𝗦𝗼𝗹𝗮𝗻𝗮 𝗧𝗼𝗸𝗲𝗻 𝗘𝘅𝘁𝗲𝗻𝘀𝗶𝗼𝗻𝘀 𝗘𝘅𝗽𝗹𝗮𝗶𝗻𝗲𝗱

Web2 requires middleware to charge transfer fees. Solana uses a simple flag.

I built four tokens in six days. I learned how Solana handles identity, fees, and restrictions. Here is what I found.

𝗧𝗵𝗲 𝗕𝗮𝘀𝗶𝗰 𝗠𝗶𝗻𝘁 A basic token is just an address. It has no name or symbol. You cannot receive tokens directly into a wallet. You need a specific token account for every different token type. Think of the mint as the factory. The token account is your bucket.

𝗜𝗱𝗲𝗻𝘁𝗶𝘁𝘆 𝘄𝗶𝘁𝗵 𝗠𝗲𝘁𝗮𝗱𝗮𝘁𝗮 A token without metadata is just a random string of text. The original Token Program requires separate accounts for metadata. The Token Extensions Program (Token-2022) changes this. It stores name, symbol, and URI directly on the mint. One mint handles everything. No extra accounts are needed.

𝗧𝗿𝗮𝗻𝘀𝗳𝗲𝗿 𝗙𝗲𝗲𝘀 Charging a fee in Web2 is hard. You must build logic to prevent people from bypassing it. On Solana, you use the transfer-fee-basis-points flag. I set a 2% fee on a token. When I sent 100 tokens, the recipient only got 98. The protocol withheld the 2 tokens automatically. The fee logic lives in the mint. Every transfer follows the rule. No extra code is required.

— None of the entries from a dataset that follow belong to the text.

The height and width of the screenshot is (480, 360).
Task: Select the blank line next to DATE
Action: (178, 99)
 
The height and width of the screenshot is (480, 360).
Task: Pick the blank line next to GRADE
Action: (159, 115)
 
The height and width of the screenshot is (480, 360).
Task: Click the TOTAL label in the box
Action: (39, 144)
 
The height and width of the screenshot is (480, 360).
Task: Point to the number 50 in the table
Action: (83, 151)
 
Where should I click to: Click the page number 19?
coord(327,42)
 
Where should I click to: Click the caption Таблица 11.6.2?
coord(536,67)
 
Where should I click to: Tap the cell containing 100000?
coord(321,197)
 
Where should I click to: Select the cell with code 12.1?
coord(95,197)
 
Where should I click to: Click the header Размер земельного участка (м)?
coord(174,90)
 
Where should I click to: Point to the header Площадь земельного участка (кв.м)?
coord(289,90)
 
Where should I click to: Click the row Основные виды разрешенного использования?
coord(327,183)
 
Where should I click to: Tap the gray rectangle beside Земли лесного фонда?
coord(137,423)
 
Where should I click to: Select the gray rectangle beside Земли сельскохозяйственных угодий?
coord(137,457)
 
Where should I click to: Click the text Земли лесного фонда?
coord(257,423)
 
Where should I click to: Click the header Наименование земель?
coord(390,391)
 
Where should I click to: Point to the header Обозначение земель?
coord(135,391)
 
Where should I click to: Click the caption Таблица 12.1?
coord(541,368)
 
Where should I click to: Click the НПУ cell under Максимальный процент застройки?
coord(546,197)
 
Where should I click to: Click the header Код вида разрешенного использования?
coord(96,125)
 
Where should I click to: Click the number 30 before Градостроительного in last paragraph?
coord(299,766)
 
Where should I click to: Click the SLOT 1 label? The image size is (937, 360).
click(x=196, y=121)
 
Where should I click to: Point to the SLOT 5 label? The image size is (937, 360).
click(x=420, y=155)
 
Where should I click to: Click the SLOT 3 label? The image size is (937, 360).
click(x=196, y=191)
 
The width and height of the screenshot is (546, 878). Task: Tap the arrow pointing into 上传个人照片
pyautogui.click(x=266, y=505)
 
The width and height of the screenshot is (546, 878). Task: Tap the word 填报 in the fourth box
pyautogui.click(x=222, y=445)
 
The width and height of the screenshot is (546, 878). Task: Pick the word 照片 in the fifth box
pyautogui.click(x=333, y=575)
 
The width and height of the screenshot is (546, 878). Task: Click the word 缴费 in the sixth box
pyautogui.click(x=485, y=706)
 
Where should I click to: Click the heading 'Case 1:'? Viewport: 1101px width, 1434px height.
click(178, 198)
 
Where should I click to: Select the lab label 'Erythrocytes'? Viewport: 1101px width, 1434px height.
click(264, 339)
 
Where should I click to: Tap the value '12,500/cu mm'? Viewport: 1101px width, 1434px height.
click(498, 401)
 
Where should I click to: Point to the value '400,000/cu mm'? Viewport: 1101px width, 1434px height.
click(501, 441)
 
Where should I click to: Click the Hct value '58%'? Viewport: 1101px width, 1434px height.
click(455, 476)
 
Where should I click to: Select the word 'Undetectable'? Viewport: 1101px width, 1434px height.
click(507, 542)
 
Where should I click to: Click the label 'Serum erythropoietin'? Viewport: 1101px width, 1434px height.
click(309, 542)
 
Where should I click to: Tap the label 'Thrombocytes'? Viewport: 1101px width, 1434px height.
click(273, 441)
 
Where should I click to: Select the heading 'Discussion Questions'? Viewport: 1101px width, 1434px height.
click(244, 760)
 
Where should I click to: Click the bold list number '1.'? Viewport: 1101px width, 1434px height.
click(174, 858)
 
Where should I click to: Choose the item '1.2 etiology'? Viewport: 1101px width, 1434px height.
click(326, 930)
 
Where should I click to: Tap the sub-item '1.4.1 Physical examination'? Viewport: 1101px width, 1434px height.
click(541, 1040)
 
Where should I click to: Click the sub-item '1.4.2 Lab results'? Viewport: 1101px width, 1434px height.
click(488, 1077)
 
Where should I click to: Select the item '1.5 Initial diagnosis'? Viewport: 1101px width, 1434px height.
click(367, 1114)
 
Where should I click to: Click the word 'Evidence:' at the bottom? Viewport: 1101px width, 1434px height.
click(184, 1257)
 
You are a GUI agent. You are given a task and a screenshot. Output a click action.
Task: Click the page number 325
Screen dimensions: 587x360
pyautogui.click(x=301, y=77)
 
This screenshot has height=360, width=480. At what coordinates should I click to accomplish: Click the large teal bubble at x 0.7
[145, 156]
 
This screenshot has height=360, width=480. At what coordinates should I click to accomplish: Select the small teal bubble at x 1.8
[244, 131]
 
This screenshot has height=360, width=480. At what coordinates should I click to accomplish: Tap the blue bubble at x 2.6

𝗦𝗼𝘂𝗹𝗯𝗼𝘂𝗻𝗱 𝗧𝗼𝗸𝗲𝗻𝘀 Some tokens should not move. Use these for certificates or identity badges. The Token-2022 program has a non-transferable extension. I tried to send a non-transferable token to another wallet. The blockchain rejected it immediately. The protocol enforced the rule. No middleware or admin override could change it. The holder can burn the tokens, but they cannot send them to others.

𝗠𝘆 𝗧𝗮𝗸𝗲𝗮𝘄𝗮𝘆 The protocol enforces rules without needing to know your intent. It does not care why you send a transaction. It only checks if the transaction follows the mint rules.

I am moving from building tokens to building programs next.